A ribbon cutting is scheduled for 12 September, says Peter Sweatman, director of both the University of Michigan Transportation Research Institute and the Mobility Transformation Center—a public-private partnership that is funding and operating the facility.

Google has gotten a lot of publicity lately for refining the performance of its fleet of automated vehicles on the streets surrounding its California campus. But the University of Michigan team wants total control of the variables cars will face as they’re put through their paces at the Mobility Transformation Facility. For example, the test environment will eventually include a mechanical pedestrian designed to do the dumb things we humans do, like step out into traffic when we shouldn’t or catch drivers off guard by crossing in the middle of a block—all the better to determine just what level of complexity an automated car’s systems can handle.

Just as important, says Sweatman, will be an improved understanding of how such an environment works holistically. That, he predicts, will enable the group to meet one of its goals: installing the infrastructure to make automated driving on the streets of Ann Arbor possible by 2021.

“This is not your grandfather’s test track,” Sweatman told IEEE Spectrum. “There’ll be no squealing tires, nor any handling tests,” he says, “But what you can expect to see is interaction between automated vehicles and typical activities that happen in a city.”

Among the research questions to be explored are how automated vehicles will interact with human controlled vehicles and how effectively a car can handle the switch from automated driving to human-controlled driving and vice versa.

Sweatman says there will be testing of all levels of automation as defined by U.S. National Highway Traffic Safety Administration:

Obviously the most challenging will be Level 4 automation [which means no human participation in the driving task beyond telling the vehicle where to go] in dense complex environments. Several of our partners are interested in stepping through the various levels [from the vehicle assisting the driver to the human assisting the car when necessary] as part of their ongoing research.

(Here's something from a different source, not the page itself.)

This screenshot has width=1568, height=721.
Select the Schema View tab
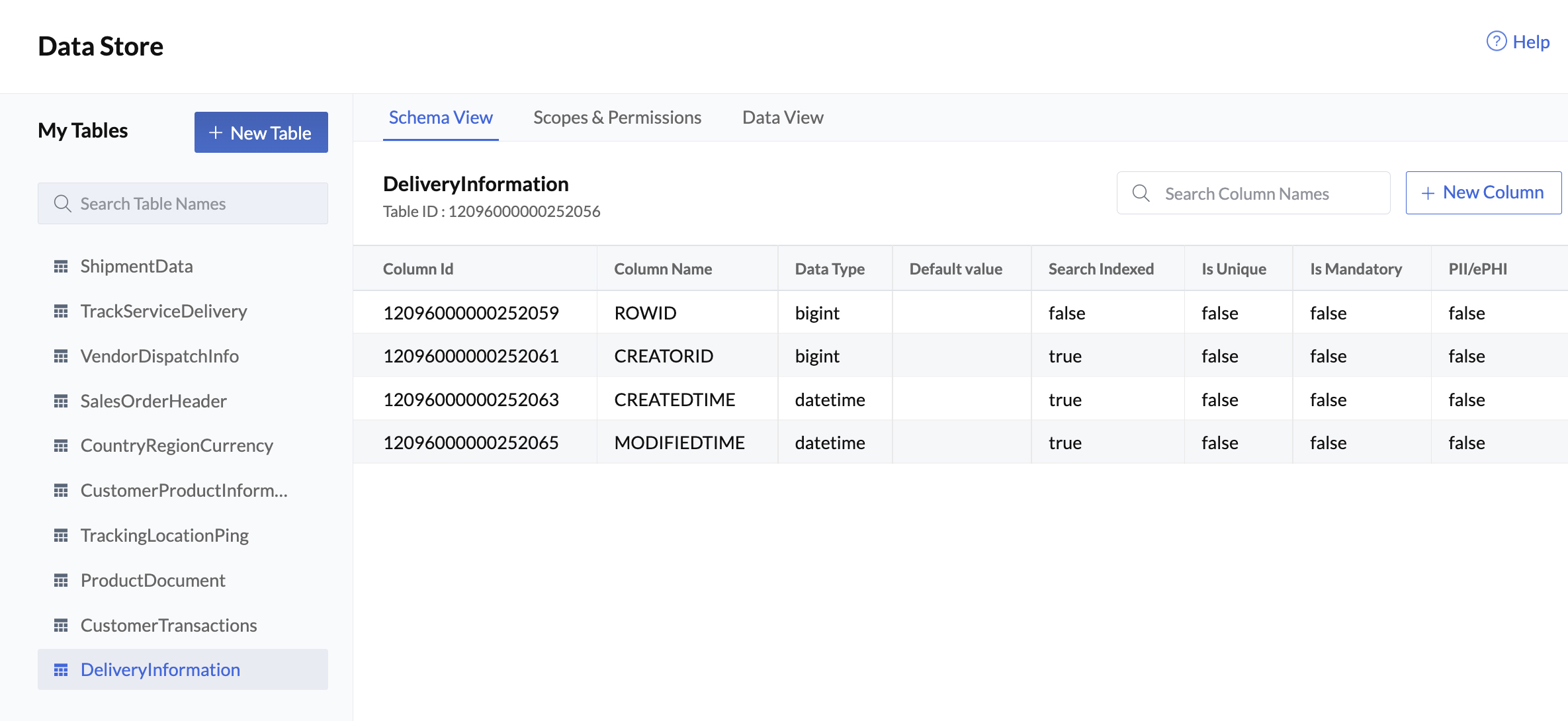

Asked how many automated cars the test facility would eventually house at a given time, Sweatman couldn’t give an estimate. The aim at this stage, he says, isn’t really to see how these cars behave as a group, but to test the capability of individual vehicles. The press release notes that a driverless Ford Fusion is being readied for testing there. But it will be far from the only vehicle taking to the roads inside the testbed. 

Sweatman told IEEE Spectrum that the current “leadership circle” of companies, all of which have committed to a 3-year period of research, includes automakers Ford, General Motors, and Toyota. Other companies include Bosch and Xerox. Despite being synonymous with photocopies, Xerox apparently now derives more than half of its revenue from transportation technologies. The company is a leading producer of software and systems for toll collection, electronic mass transit fare collection, and smart parking. These systems will play an important role in the rollout of automated driving in Ann Arbor, says Sweatman. And “there will need to be an operating system for the infrastructure that interacts with driverless and shared vehicles.”

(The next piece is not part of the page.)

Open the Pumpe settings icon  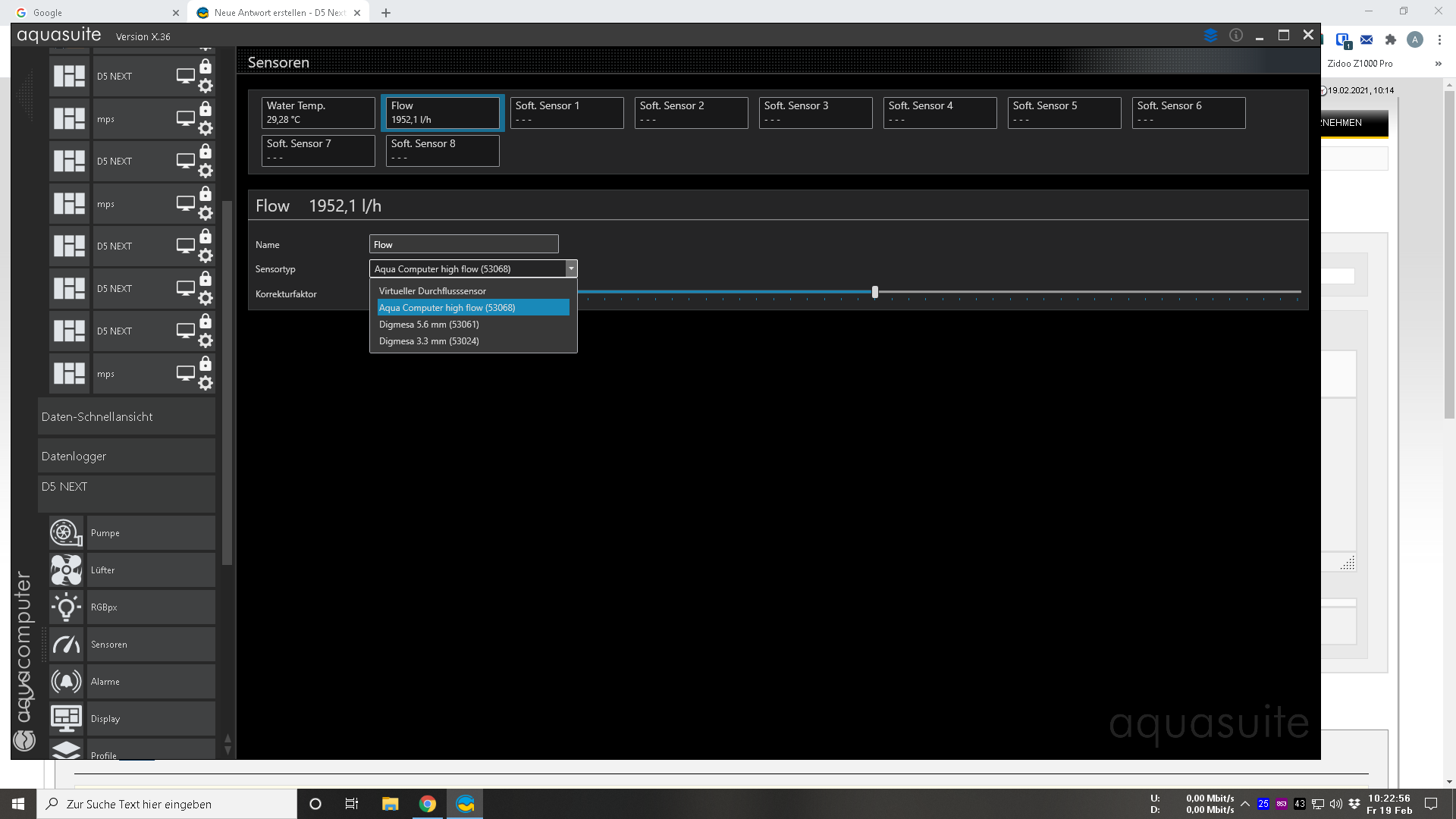click(66, 533)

Asked whether there are any plans to collaborate with Google, Sweatman says he and his group have been talking with the search company and have been to visit the campus to see for themselves what Google has wrought. But he wouldn’t divulge any details about how Google might be involved in the further development of, or testing at, the Mobility Transformation Facility. “It may well be that they participate at some point. They are welcome to join the leadership circle at any time.”